Complete the following:
**1)** According to the article on Zepbound versus Wegovy, what average share of body weight did patients on Zepbound lose after 72 weeks?
**2)** Write the next part of the article on Zepbound versus Wegovy, picking up after its final sentence.

While it’s typically beneficial to have more than one intervention to choose from, it’s also obvious that, on average, physicians will first reach for the tool that’s proven to be better, which directly impacts a drug’s market share. Considerations like side effects tend to be of secondary importance unless one therapy is significantly more burdensome for patients than another.
On the basis of the clinical trials that led to the approval of tirzepatide, Lilly’s drug that’s sold under the trade name Zepbound, investors had good reason to suspect that it’d be more effective than Novo Nordisk’s candidate semaglutide, which is known by the trade name Wegovy. But, until recently, there has not been any scientifically rigorous investigation that directly compares the two molecules.
Per a preview of a head-to-head phase 3b clinical trial comparing the efficacy of weight loss with Zepbound versus Wegovy published on Dec. 4, Zepbound was the clear winner. After 72 weeks of once-weekly treatment, the Zepbound cohort experienced a loss of 20.2% of their body weight on average, compared to a loss of just 13.7% for the patients treated with Wegovy. For those keeping score, that’s 47% more weight loss on a relative basis. But that’s not all: 31.6% of the Zepbound patients experienced a weight loss of at least 25% of their total body weight, whereas only 16.1% of Wegovy patients reached the same milestone.
In other words, on average, Lilly’s drug was more effective for more people than the alternative. That implies it’ll now have a significant advantage in gaining market share, even without spending more on marketing relative to Novo Nordisk. And that’s why the bull thesis for buying its stock just got even stronger than it was before.
While the full results of the trial haven’t yet been published in a peer-reviewed scientific publication, the company expects to do so sometime in early 2025. Given that clinicians tend to be on the conservative side with their prescribing habits, meaning that they’ll wait to see the full data before changing anything, and also that it takes some time for new information to disseminate throughout the medical community, it is reasonable to expect most of the actual financial returns for the business to start to accrue toward the latter half of 2025 at the earliest.

Given data:
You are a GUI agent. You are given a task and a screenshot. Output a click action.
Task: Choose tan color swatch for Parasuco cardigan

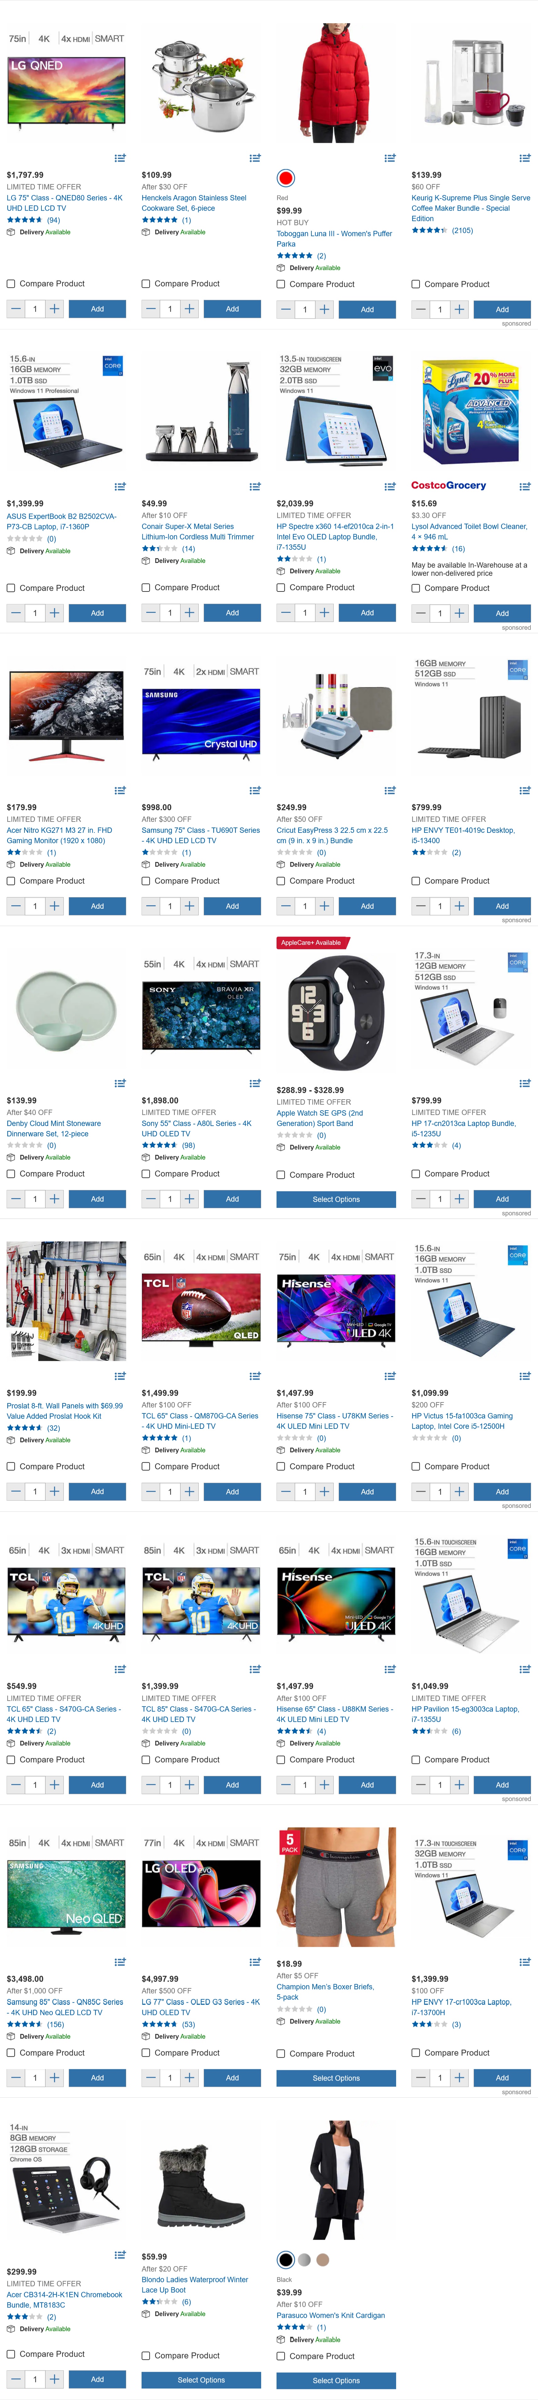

Expected outputs:
**1)** 20.2% of their body weight on average.

**2)**
In the third quarter, sales of Zepbound were worth $1.2 billion, making it a blockbuster drug. It hasn’t even been on the market for a full year yet. Nor has it been in steady supply for most of the time since its approval; the same applies to Wegovy. So, while it’s hard to say with precision how much additional revenue the study’s findings will lead to, estimates on the order of another $100 million per quarter probably aren’t unrealistic over the next few years.
As great as the new data are for Lilly and its shareholders, it’s best to avoid total exuberance here. There’s nothing wrong with the findings of the study. It’s just that Lilly’s valuation is starting to look a bit stretched, and that means if you’re thinking about investing, it’s appropriate to show just a tidbit of restraint.
The stock’s trailing-12-month (TTM) price-to-earnings (P/E) multiple is 87.6. The average of the overall market is 29.1. These figures do not imply any kind of looming crash or downturn, only that the company’s rate of earnings growth will need to remain consistently high to justify its higher-than-average valuation.
With Zepbound acting as an earnings powerhouse, that is likely possible and even probable. However, the risk to new investors is still elevated compared to when the valuation wasn’t as lofty. Now, a bump in the road, like a bad quarter or two for earnings, could cause shares to tumble even if the core business is as fundamentally sound as it ever was.
In closing: This stock is worth buying today, even though it isn’t cheap. Just don’t sell your house for it.